Crappie Fishing In Thick Brush
If you fish for crappie very often you know how they love to hang out in some nasty thick brush. Fortunately there are ways to get these crappie out of this thick brush with the right rigs. Thick brush crappie rigs are necessary for penetrating the brush crappie love. There’s also crappie rigs that you can use to coax those slabs out of the brush and into your livewell. Here are a few thick brush crappie rigs and tips to consider when the slabs hunker down.
Jig And Bobber In Brush
This great crappie fishing rig has many uses and thick brush is one of them. You can use the bobber and jig to lure the crappie out of the brush. You can also use it to penetrate deep into the brush, where crappie love to hide. This will put your presentation right in their face. If you find yourself without weedless crappie jigs (I will discuss these later) you can use a regular jig and just set the bobber to where your jig is just above the cover where you know crappie are present. Slowly work this rig over the thick brush and if the crappie are in any kind of feeding mood they will gladly come out of the thick brush and devour your jig.
Going Weedless For Crappie In Thick Brush
If by chance you have a bag of weedless jigs like the Bass Pro Shops® Weedless Marabou Stump Jumper®, you can easily probe the thickest part of the brush. Oftentimes crappie will suspend deep inside thick brush made by a tree that has fallen into the water from shore.
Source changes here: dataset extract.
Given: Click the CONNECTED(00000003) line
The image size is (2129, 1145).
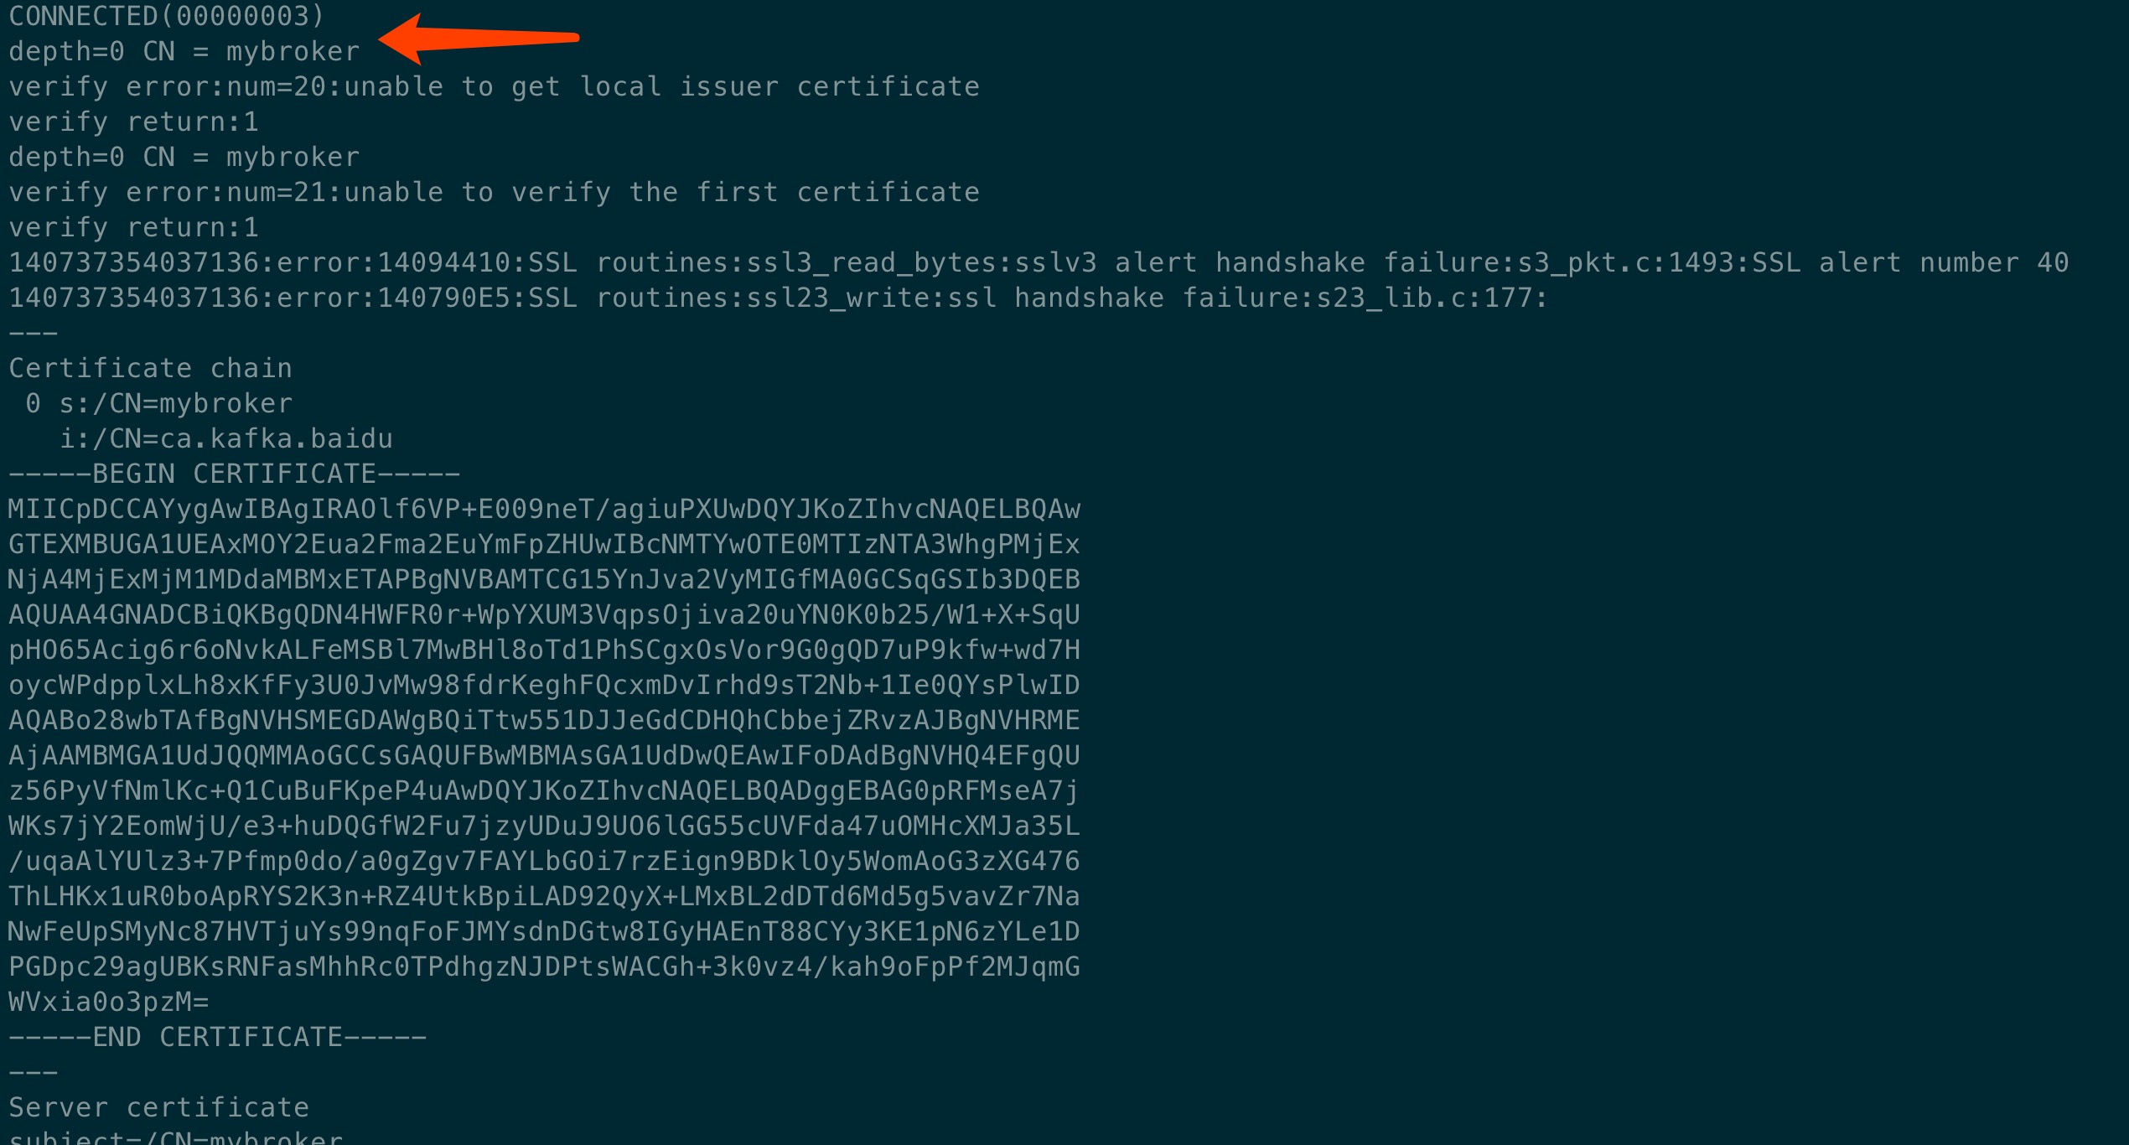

When this happens you can sometimes pick up a few crappie working the outside edge of the brush but if you catch a few there then you can bet that there are many more down in that brush and you have to go in and get them. With a weedless jig you can lower your presentation to those thick brush dwellers and load the boat.
You might find a school just beneath the brush. When this happens you have to go through the brush to get to the crappie. This can be made much easier with a weedless jighead. The small wire protruding from the head deflects the wood keeping it from hanging. One note you have got to work the weedless crappie jig slowly. If you work it too fast without “feeling” the brush, then you will just pull the limbs through the wire and into the hook and when it does this it’s tough to work loose. You will have to break it off.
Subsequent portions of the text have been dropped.